CharClass::Matcher -- Generate C macros that match character classes efficiently

SYNOPSIS

perl Porting/regcharclass.pl

DESCRIPTION

Dynamically generates macros for detecting special charclasses in latin-1, utf8, and codepoint forms. Macros can be set to return the length (in bytes) of the matched codepoint, and/or the codepoint itself.

To regenerate regcharclass.h, run this script from perl-root. No arguments are necessary.

Using WHATEVER as an example the following macros can be produced, depending on the input parameters (how to get each is described by internal comments at the __DATA__ line):

is_WHATEVER(s,is_utf8)
is_WHATEVER_safe(s,e,is_utf8)

Do a lookup as appropriate based on the is_utf8 flag. When possible comparisons involving octect<128 are done before checking the is_utf8 flag, hopefully saving time.

The version without the _safe suffix should be used only when the input is known to be well-formed.

is_WHATEVER_utf8(s)
is_WHATEVER_utf8_safe(s,e)

Do a lookup assuming the string is encoded in (normalized) UTF8.

The version without the _safe suffix should be used only when the input is known to be well-formed.

is_WHATEVER_latin1(s)
is_WHATEVER_latin1_safe(s,e)

Do a lookup assuming the string is encoded in latin-1 (aka plan octets).

The version without the _safe suffix should be used only when it is known that s contains at least one character.

is_WHATEVER_cp(cp)

Check to see if the string matches a given codepoint (hypothetically a U32). The condition is constructed as to "break out" as early as possible if the codepoint is out of range of the condition.

IOW:

(cp==X || (cp>X && (cp==Y || (cp>Y && ...))))

Thus if the character is X+1 only two comparisons will be done. Making matching lookups slower, but non-matching faster.

what_len_WHATEVER_FOO(arg1, ..., len)

A variant form of each of the macro types described above can be generated, in which the code point is returned by the macro, and an extra parameter (in the final position) is added, which is a pointer for the macro to set the byte length of the returned code point.

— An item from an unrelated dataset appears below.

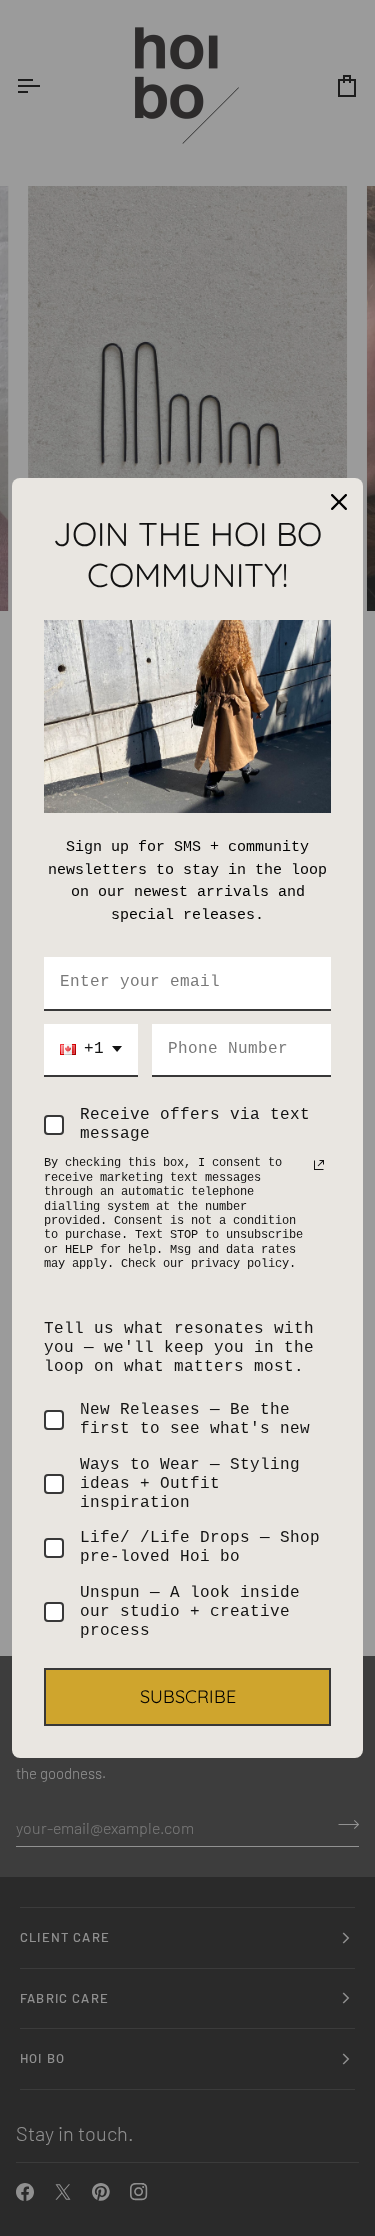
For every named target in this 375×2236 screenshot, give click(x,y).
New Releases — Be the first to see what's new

These forms all have a what_len prefix instead of the is_, for example what_len_WHATEVER_safe(s,e,is_utf8,len) and what_len_WHATEVER_utf8(s,len).

These forms should not be used except on small sets of mostly widely separated code points; otherwise the code generated is inefficient. For these cases, it is best to use the is_ forms, and then find the code point with utf8_to_uvchr_buf(). This program can fail with a "deep recursion" message on the worst of the inappropriate sets. Examine the generated macro to see if it is acceptable.

what_WHATEVER_FOO(arg1, ...)

A variant form of each of the is_ macro types described above can be generated, in which the code point and not the length is returned by the macro. These have the same caveat as "what_len_WHATEVER_FOO(arg1, ..., len)", plus they should not be used where the set contains a NULL, as 0 is returned for two different cases: a) the set doesn't include the input code point; b) the set does include it, and it is a NULL.

The above isn't quite complete, as for specialized purposes one can get a macro like is_WHATEVER_utf8_no_length_checks(s), which assumes that it is already known that there is enough space to hold the character starting at s, but otherwise checks that it is well-formed. In other words, this is intermediary in checking between is_WHATEVER_utf8(s) and is_WHATEVER_utf8_safe(s,e).

CODE FORMAT

perltidy -st -bt=1 -bbt=0 -pt=0 -sbt=1 -ce -nwls== "%f"

AUTHOR

Author: Yves Orton (demerphq) 2007. Maintained by Perl5 Porters.

BUGS

No tests directly here (although the regex engine will fail tests if this code is broken). Insufficient documentation and no Getopts handler for using the module as a script.

LICENSE

You may distribute under the terms of either the GNU General Public License or the Artistic License, as specified in the README file.